Tak boleh, hal itu tidak boleh terjadi. Ghendis sudah berjanji dalam hati tidak akan lagi melibatkan orang-orang yang tak ada hubungannya dengan masalah mereka. Ghendis cukup tahu diri. Maka ketika irisnya saling bersinggungan dengan Sang Ibu, Ghendis melempar seulas senyum tulus, yang dibalas ibu dengan raut wajah sendu.

"Saya sudah baik-baik saja, Pak. Insyaallah besok sudah boleh pulang," ujarnya tersenyum lebar.

"Lo yakin?" sahut Keyna. Ia mengigit bibir bawahnya, sebab cemas. "Dhis, sebenarnya lo kenapa sampai kaya gini?"

Jeda yang Haikal sadari. Meski hanya sekilas, pemuda itu dapat menangkap raut takut dan keletihan di wajah Ghendis.

"Aku cuma kurang hati-hati aja. Waktu mau keluar rumah, kaki kesandung trus jatuh kejedot tembok. Maaf bikin khawatir." Maaf, Ke. Aku harus terpaksa berbohong. Bibir Ghendis masih menyunggingkan senyuman, mati-matian ia membuat raut wajah "baik-baik saja". Berharap Haikal atau setidaknya Keyna sendiri dapat mengerti jika, ia sekarang ini tengah ingin sendiri.
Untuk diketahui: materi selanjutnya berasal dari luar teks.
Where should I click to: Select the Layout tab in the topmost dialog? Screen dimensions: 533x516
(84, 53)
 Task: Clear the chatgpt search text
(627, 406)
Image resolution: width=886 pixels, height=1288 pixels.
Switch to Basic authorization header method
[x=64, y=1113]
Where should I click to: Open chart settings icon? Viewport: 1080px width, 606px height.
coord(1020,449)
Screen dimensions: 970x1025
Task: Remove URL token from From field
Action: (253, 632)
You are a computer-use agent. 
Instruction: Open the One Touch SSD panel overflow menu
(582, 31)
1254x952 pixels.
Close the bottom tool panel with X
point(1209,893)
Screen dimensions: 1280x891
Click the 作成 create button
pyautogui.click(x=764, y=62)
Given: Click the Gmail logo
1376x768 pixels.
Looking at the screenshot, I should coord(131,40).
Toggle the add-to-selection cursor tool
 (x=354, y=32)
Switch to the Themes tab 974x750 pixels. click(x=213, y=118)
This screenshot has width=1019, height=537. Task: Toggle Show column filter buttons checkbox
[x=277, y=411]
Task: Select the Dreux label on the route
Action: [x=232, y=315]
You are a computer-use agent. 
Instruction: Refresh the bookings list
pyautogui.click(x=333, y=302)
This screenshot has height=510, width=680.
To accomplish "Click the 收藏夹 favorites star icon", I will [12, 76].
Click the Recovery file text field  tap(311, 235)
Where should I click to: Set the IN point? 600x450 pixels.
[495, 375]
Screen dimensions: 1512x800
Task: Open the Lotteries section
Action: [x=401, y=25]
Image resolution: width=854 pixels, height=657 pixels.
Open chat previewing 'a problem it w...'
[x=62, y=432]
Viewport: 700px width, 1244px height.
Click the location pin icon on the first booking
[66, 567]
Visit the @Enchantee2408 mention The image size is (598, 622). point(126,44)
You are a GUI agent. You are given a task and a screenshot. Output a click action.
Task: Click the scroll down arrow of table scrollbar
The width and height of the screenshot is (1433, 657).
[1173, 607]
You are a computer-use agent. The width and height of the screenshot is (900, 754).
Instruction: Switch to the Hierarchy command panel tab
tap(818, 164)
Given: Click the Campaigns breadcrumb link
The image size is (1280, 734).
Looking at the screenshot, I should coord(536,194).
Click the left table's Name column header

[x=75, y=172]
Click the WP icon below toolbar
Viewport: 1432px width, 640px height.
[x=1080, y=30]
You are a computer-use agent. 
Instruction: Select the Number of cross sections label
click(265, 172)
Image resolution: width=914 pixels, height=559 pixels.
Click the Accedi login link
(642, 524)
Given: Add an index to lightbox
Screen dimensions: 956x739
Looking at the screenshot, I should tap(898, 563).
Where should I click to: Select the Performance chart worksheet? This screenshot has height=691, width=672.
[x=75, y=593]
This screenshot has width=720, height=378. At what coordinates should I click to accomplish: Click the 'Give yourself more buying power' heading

"Lo yakin cuma itu aja? Tapi—"

"Alhamdulillah kalau saudari baik-baik saja. Sepertinya bukan hal yang terlalu serius." Dan jawaban dari harapan Ghendis pun terkabul. Haikal menceburkan dirinya bersama drama kecil yang Ghendis buat.

"Iyaaa, bapak sama Keyna kan tahu kalau saya memang ceroboh," ucapnya diakhiri tawa hambar.

"Ke, makasih. Tapi kamu nggak perlu khawatir. Pulang ya? Istirahat aja yang cukup." Aku lelah, Ke. Tolong mengerti dan segeralah pergi.

"Kalau begitu saya kembali juga. Saudari Keyna biar saya antar."

"Terima kasih, Pak! Titip sampai kosannya ya!"

"Ha? Gue nggak—"

"Nak Keyna yuk tante antar. Kita semua sama-sama butuh istirahat." Akhirnya, walaupun sedikit tak sampai hati meminta Keyna pulang, ibu Ghendis menuntun sabahat anaknya itu berbalik mendekati pintu.

Sementara Haikal masih berdiri di tempatnya. Bola matanya tak lepas dari raut wajah Ghendis yang suram. Menundukkan kepala seperti telah kalah pada dunia. Tubuh itu, wajah itu, ia ingin memeluk dan mengusap pelan. Mengatakan jika semua akan baik-baik saja. Ada Haikal jika Ghendis membutuhkan bantuan. Gadis itu tak sendiri, gadis itu tak perlu menanggung semua di pundah kecilnya. Ada Haikal di sini, ada pemuda itu yang peduli.

Namun, tangan Haikal bahkan tak mampu meraih puncak kepala Ghendis. Ia tak bisa melakukan apa pun selain melihat dan merutuk dalam hati. Sepatah kata pun tak mampu terucap untuk menyemangati.